** Start of DATA SUPPLIED **

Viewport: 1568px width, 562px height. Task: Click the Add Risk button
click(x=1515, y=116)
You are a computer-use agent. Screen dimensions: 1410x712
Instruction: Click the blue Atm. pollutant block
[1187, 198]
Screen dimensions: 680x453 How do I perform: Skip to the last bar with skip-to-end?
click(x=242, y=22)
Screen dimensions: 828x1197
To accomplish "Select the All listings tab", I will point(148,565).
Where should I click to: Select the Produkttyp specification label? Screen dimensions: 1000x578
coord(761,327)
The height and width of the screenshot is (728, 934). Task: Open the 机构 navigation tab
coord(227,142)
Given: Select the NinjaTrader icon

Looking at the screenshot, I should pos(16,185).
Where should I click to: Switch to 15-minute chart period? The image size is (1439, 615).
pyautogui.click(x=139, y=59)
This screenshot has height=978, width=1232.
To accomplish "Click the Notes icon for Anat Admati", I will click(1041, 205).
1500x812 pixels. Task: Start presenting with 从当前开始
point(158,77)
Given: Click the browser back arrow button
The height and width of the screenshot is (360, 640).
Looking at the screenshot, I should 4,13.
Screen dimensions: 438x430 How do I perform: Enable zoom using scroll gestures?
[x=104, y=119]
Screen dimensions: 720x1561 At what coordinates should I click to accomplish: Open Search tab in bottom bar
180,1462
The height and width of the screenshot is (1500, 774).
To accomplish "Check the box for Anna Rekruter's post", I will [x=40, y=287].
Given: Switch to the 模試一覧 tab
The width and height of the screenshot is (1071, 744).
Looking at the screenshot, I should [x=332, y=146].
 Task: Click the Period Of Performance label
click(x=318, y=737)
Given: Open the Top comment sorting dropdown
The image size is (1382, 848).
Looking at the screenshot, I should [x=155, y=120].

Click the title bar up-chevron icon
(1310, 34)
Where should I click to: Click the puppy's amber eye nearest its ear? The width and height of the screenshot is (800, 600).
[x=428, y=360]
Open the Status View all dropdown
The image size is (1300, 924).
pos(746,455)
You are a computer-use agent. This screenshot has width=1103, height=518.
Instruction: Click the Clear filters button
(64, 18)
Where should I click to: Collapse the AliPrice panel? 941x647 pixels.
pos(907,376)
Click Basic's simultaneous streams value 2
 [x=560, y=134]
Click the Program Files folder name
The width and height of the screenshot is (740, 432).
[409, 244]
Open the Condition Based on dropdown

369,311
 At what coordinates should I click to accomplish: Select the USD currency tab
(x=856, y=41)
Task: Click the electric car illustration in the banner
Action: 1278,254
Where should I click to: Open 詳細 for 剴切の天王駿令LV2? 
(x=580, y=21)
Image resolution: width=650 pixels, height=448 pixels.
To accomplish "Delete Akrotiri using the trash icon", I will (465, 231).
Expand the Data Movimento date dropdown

** End of DATA SUPPLIED **

Rename "Screen dimensions" to "Display size" everywhere in the material above, and reproduce all other text unchanged.

→ **EXERCISE RESULT**
Viewport: 1568px width, 562px height. Task: Click the Add Risk button
click(x=1515, y=116)
You are a computer-use agent. Display size: 1410x712
Instruction: Click the blue Atm. pollutant block
[1187, 198]
Display size: 680x453 How do I perform: Skip to the last bar with skip-to-end?
click(x=242, y=22)
Display size: 828x1197
To accomplish "Select the All listings tab", I will point(148,565).
Where should I click to: Select the Produkttyp specification label? Display size: 1000x578
coord(761,327)
The height and width of the screenshot is (728, 934). Task: Open the 机构 navigation tab
coord(227,142)
Given: Select the NinjaTrader icon

Looking at the screenshot, I should pos(16,185).
Where should I click to: Switch to 15-minute chart period? The image size is (1439, 615).
pyautogui.click(x=139, y=59)
This screenshot has height=978, width=1232.
To accomplish "Click the Notes icon for Anat Admati", I will click(1041, 205).
1500x812 pixels. Task: Start presenting with 从当前开始
point(158,77)
Given: Click the browser back arrow button
The height and width of the screenshot is (360, 640).
Looking at the screenshot, I should 4,13.
Display size: 438x430 How do I perform: Enable zoom using scroll gestures?
[x=104, y=119]
Display size: 720x1561 At what coordinates should I click to accomplish: Open Search tab in bottom bar
180,1462
The height and width of the screenshot is (1500, 774).
To accomplish "Check the box for Anna Rekruter's post", I will [x=40, y=287].
Given: Switch to the 模試一覧 tab
The width and height of the screenshot is (1071, 744).
Looking at the screenshot, I should [x=332, y=146].
 Task: Click the Period Of Performance label
click(x=318, y=737)
Given: Open the Top comment sorting dropdown
The image size is (1382, 848).
Looking at the screenshot, I should [x=155, y=120].

Click the title bar up-chevron icon
(1310, 34)
Where should I click to: Click the puppy's amber eye nearest its ear? The width and height of the screenshot is (800, 600).
[x=428, y=360]
Open the Status View all dropdown
The image size is (1300, 924).
pos(746,455)
You are a computer-use agent. This screenshot has width=1103, height=518.
Instruction: Click the Clear filters button
(64, 18)
Where should I click to: Collapse the AliPrice panel? 941x647 pixels.
pos(907,376)
Click Basic's simultaneous streams value 2
 [x=560, y=134]
Click the Program Files folder name
The width and height of the screenshot is (740, 432).
[409, 244]
Open the Condition Based on dropdown

369,311
 At what coordinates should I click to accomplish: Select the USD currency tab
(x=856, y=41)
Task: Click the electric car illustration in the banner
Action: 1278,254
Where should I click to: Open 詳細 for 剴切の天王駿令LV2? 
(x=580, y=21)
Image resolution: width=650 pixels, height=448 pixels.
To accomplish "Delete Akrotiri using the trash icon", I will (465, 231).
Expand the Data Movimento date dropdown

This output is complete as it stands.